Al Jaber Group seeks Dh6bn debt restructuring
The Al Jaber Group is seeking to restructure debts of up to Dh6 billion (US$1.63bn) and has appointed KPMG as a financial adviser as negotiations with creditors begin, according to bankers close to the talks.
One banker said the family-owned conglomerate would seek a standstill on payments ahead of trying to restructure its debts, said to be caused by a "mismatch" between payments and receivables.
The effect of the downturn in the UAE's property market on Al Jaber Group's construction activities was said to be one reason for the conglomerate's troubles.
The next step would be forming a steering committee to ensure that the debt was restructured "equitably", with the delay on debt repayments likely to be the biggest issue, the banker said.
An executive whose bank has some exposure to Al Jaber Group said the deal was being looked at carefully.
Al Jaber was "a very important player in the industry of Abu Dhabi", he said, suggesting the impact of the restructuring could be felt throughout the emirate's economy.
In light of the announcement on Sunday by the conglomerate, previously thought to be among Abu Dhabi's strongest private-sector companies, UAE banks are trying to determine whether new provisioning is needed.
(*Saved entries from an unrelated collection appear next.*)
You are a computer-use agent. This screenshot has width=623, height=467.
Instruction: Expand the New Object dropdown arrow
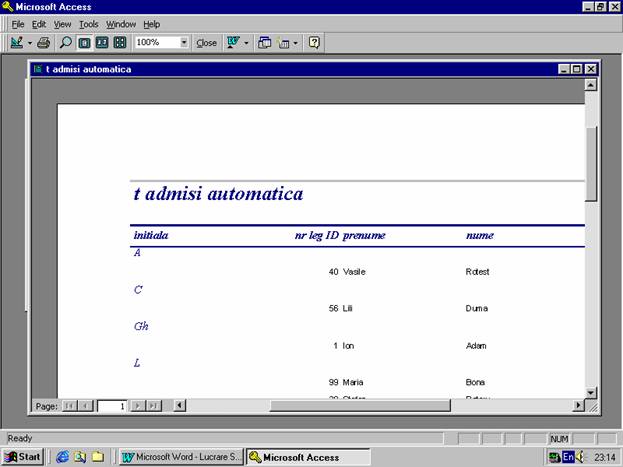point(296,43)
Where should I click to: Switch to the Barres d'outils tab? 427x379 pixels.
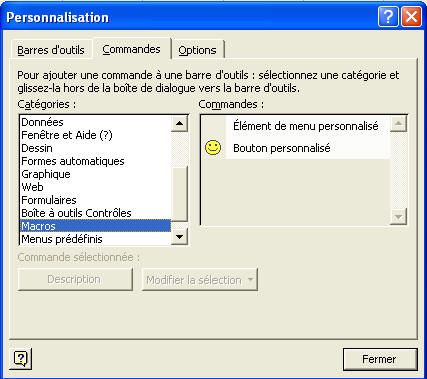[x=51, y=50]
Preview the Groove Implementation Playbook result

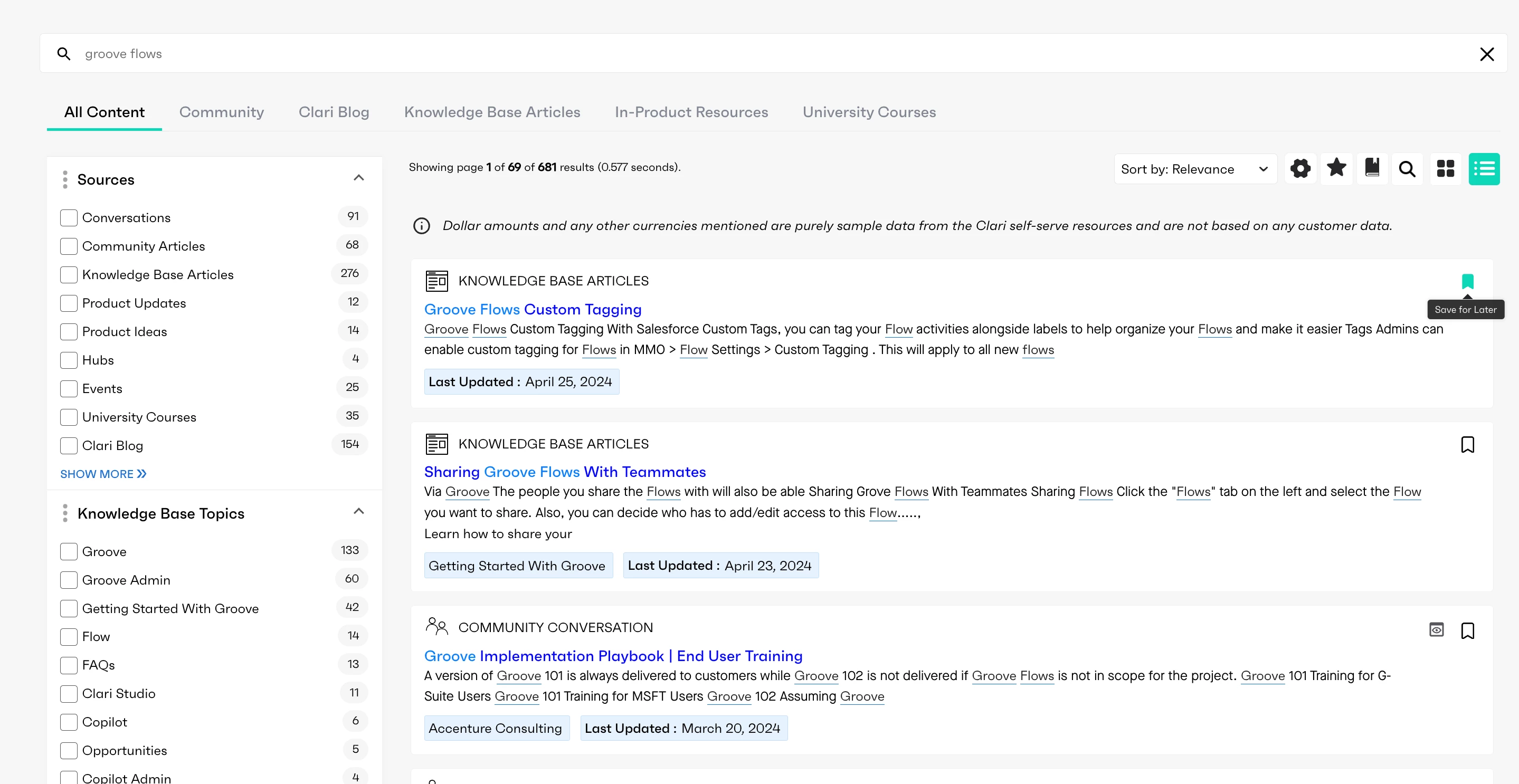click(x=1437, y=630)
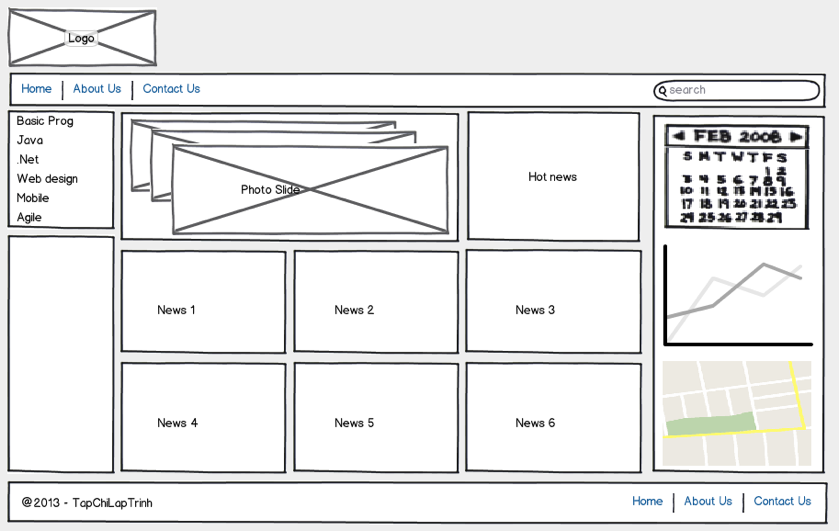This screenshot has width=839, height=531.
Task: Choose Web design in sidebar
Action: click(47, 179)
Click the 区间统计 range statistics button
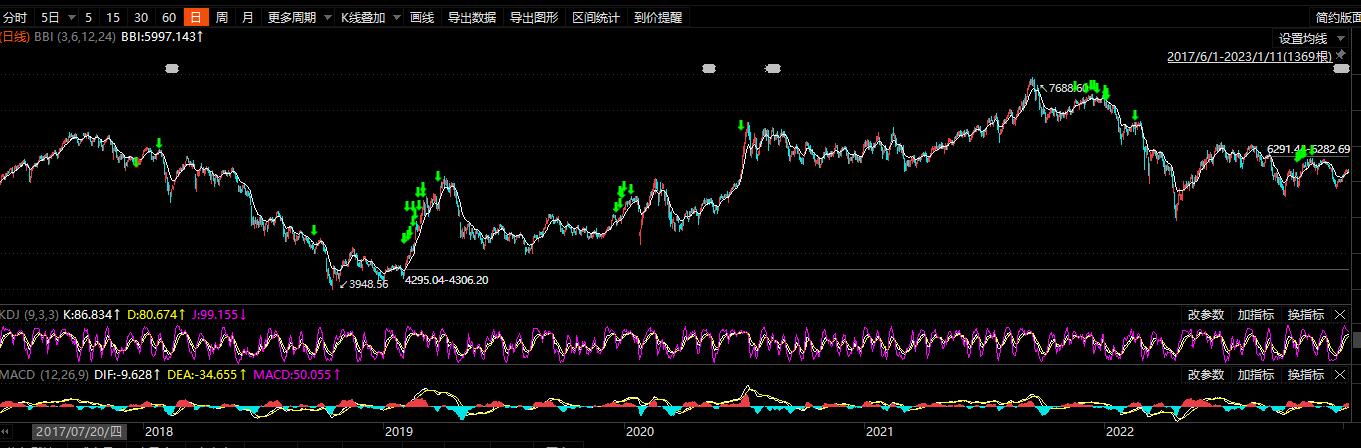This screenshot has width=1361, height=448. coord(596,18)
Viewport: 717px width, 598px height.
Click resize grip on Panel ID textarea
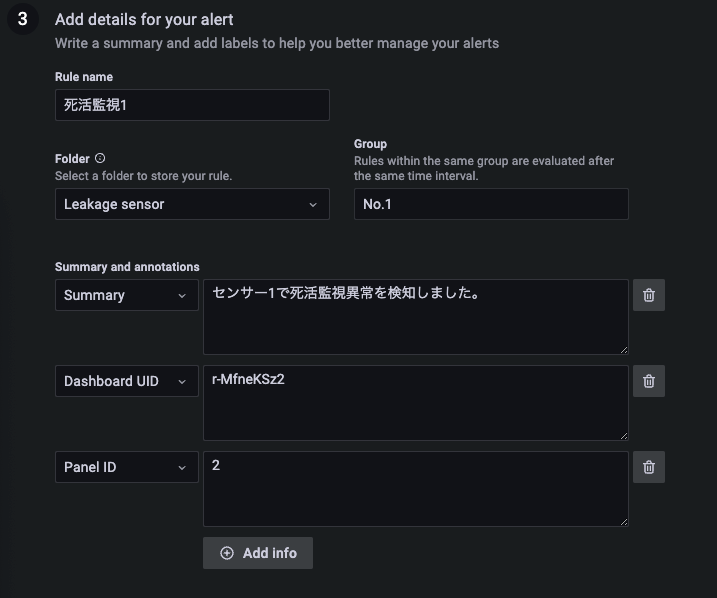coord(623,521)
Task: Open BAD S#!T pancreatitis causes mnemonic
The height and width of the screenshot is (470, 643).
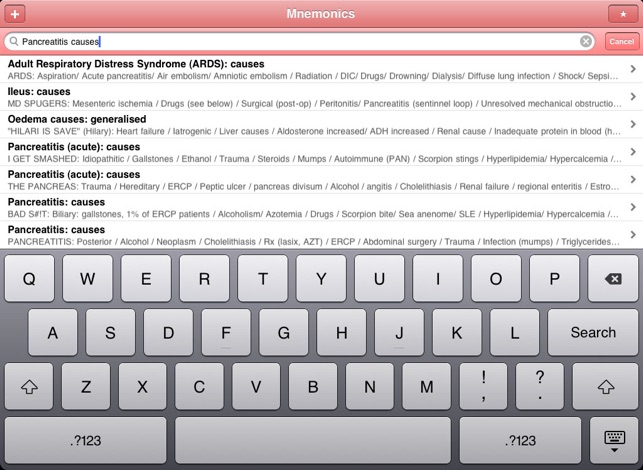Action: point(310,207)
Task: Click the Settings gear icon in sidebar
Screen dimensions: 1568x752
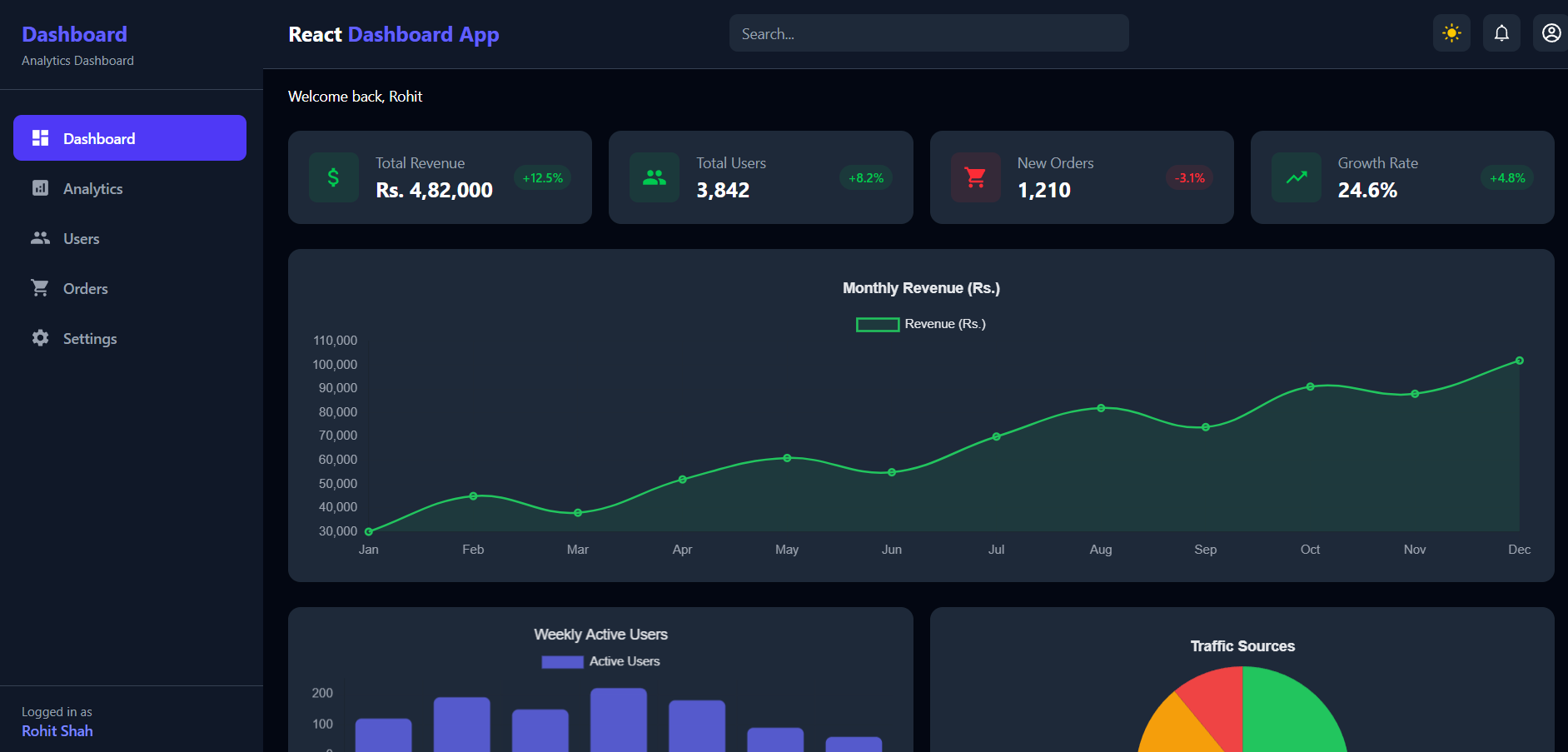Action: pyautogui.click(x=40, y=338)
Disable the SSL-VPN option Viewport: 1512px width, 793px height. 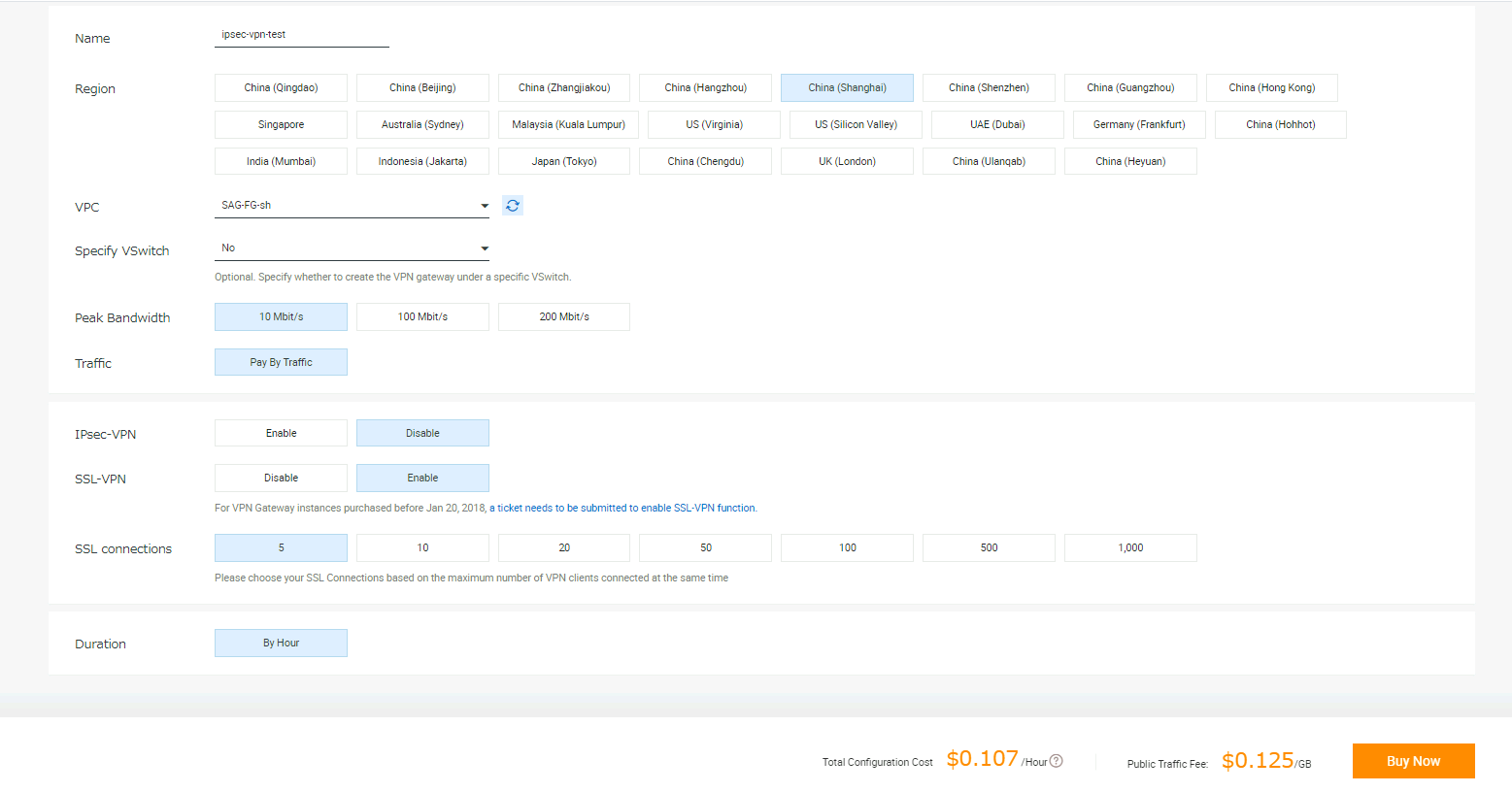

Jaap Meijer, a financial analyst at Alembic HC Securities, said making comparisons was difficult, but that if restructurings at Dubai World and Dubai Holding were used as a model, banks "might see 10 to 15 per cent provisioning on their exposure, if they reduce the interest rates and extend maturities".
Lenders with exposure include Emirates NBD, Mashreqbank and Abu Dhabi Islamic Bank, all of which declined to comment.
Al Jaber Group has Dh1.39bn of loans maturing next year, according to Bloomberg data, with Dh1.46bn due in 2013. The total debt said to be under negotiation exceeds what was previously announced by the conglomerate.
National Bank of Abu Dhabi and Al Hilal Bank may also have some exposure as the result of a $42m deal with Al Jaber Aviation in November last year to finance the purchase of two Embraer Legacy 600 private jets.